As there is no distinction of species in the product that is popularly called dog, the inspection of organs how IBAMA or the Ministry of Agriculture is harmed. Gil also explains that the scrapping of institutions and the practice of self-inspection on vessels aggravate the situation.
“There are not enough financial resources from inspection agencies, such as Ibama, to carry out the genetic sequencing of all the species that make up the meat of ‘dog.’ And on the boats the so-called scouts, who oversee the fishing of endangered species, are hired by the companies and do not report it”, he says.
To the biologist and professor at Unesp on the coast of São Paulo and president of Sbeel, Otto Bismarck, even the consumption considered “sustainable” of sharks and rays should not exist. “There is no sustainable fishing when talking about sharks and rays because, as they are large predatory animals, it is the same thing as saying that we are going to create the hunting industry of the jaguar. It’s unfeasible”, he says.
Bismarck remembers that these are top-of-the-range animals and have biological characteristics that end up accelerating their population decline even further when they are fished in a predatory way.

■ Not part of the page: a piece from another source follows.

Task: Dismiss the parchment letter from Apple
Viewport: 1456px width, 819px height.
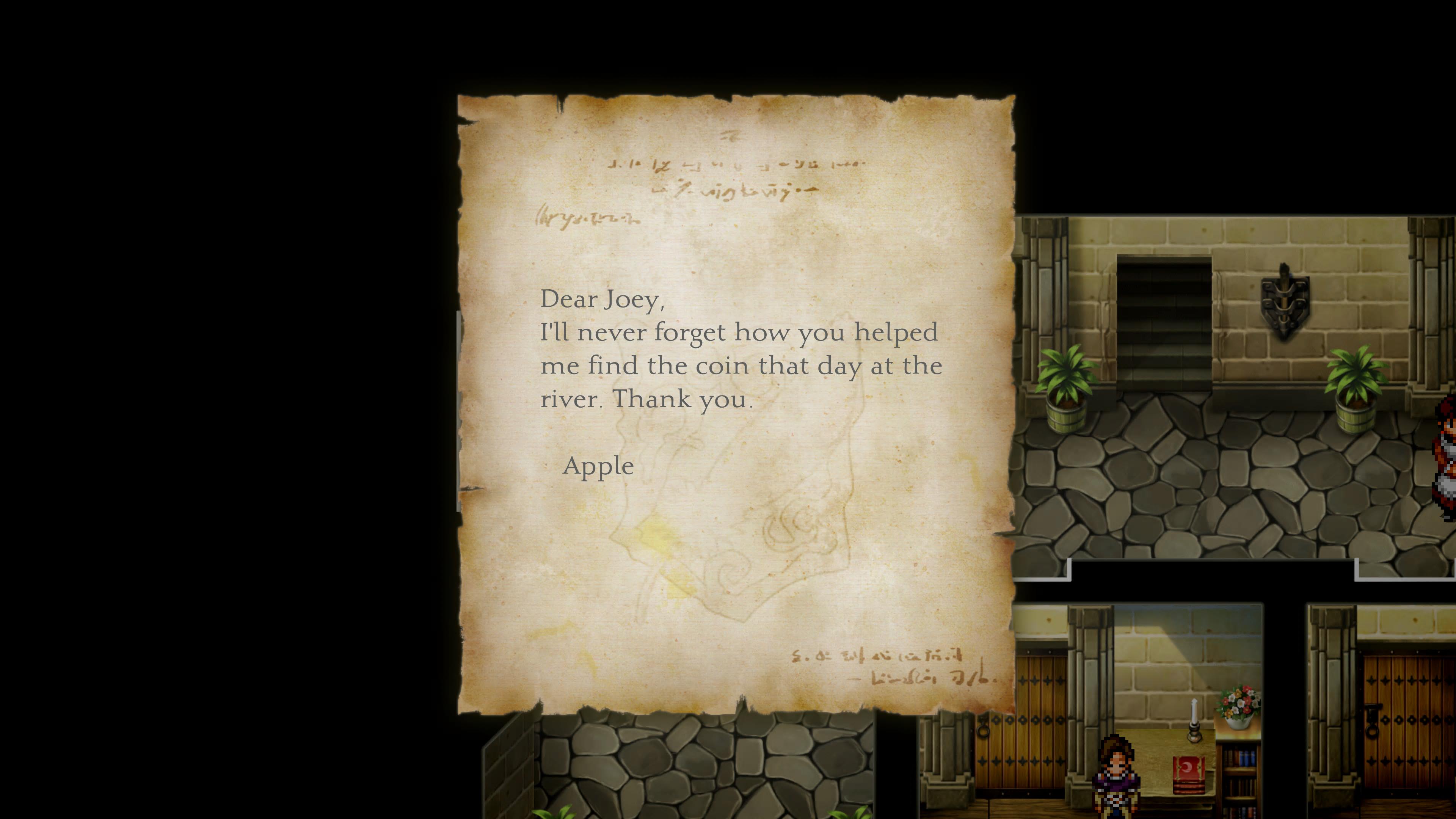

“These are species with low production of offspring, long gestation time, take time to reach reproductive age. So the math is simple: if more individuals die than are born, there will be a population imbalance,” he explains.

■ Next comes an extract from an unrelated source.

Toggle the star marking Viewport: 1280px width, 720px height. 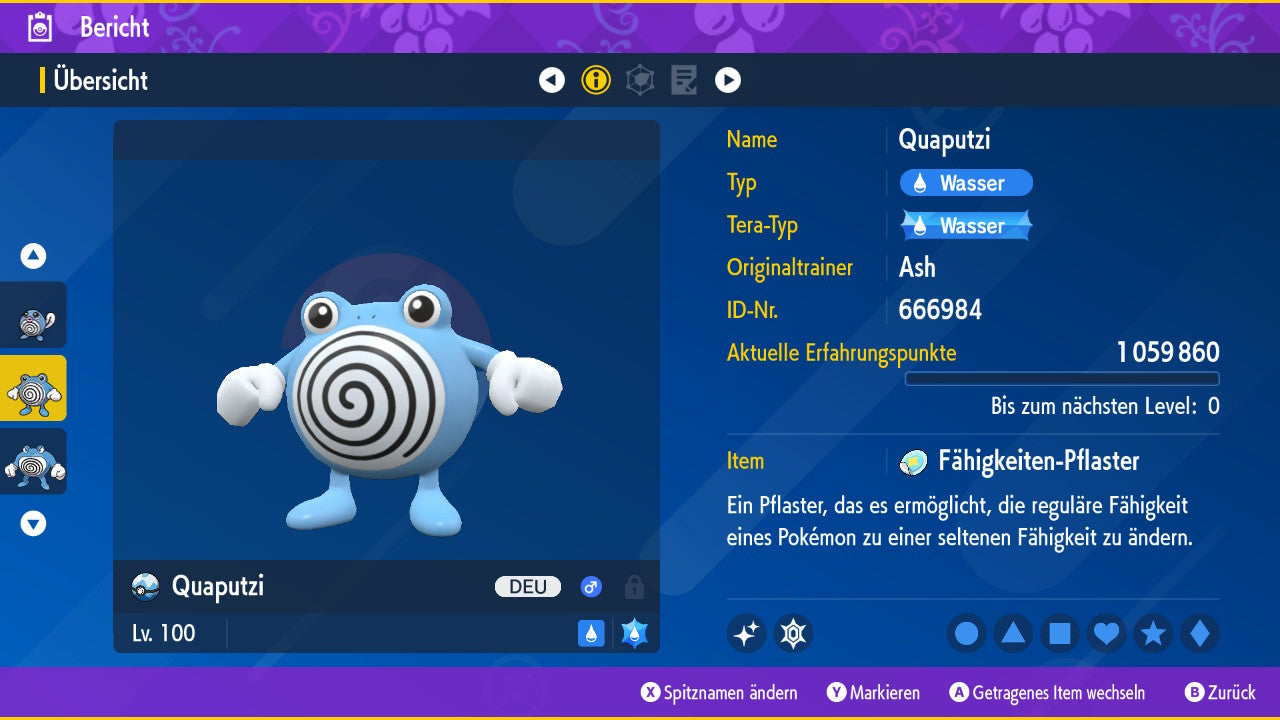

The reduction in shark populations has consequences for marine ecosystems, as it In smaller amounts, the animals on which they feed grow explosively.
The rays are even more threatened, explains the biologist, because around them 28 freshwater species that exist in South America have suffered from environmental degradation. “In addition, there is a specific demand for skate meat in the South and Northeast regions of the country, reducing these populations”, he says.
In addition to the environmental problem, sharks and rays accumulate heavy metals and other elements in the body that can be harmful to health.
The FDA (agency that regulates food and medicine in the US) contraindicates the consumption of dogfish by pregnant women, nursing mothers or children, due to the high content of mercury present in these fish, that can affect development.
“The problem is that each country adopts a reference value, and Brazil’s is two to three times what is recommended in the United States”, says Barreto.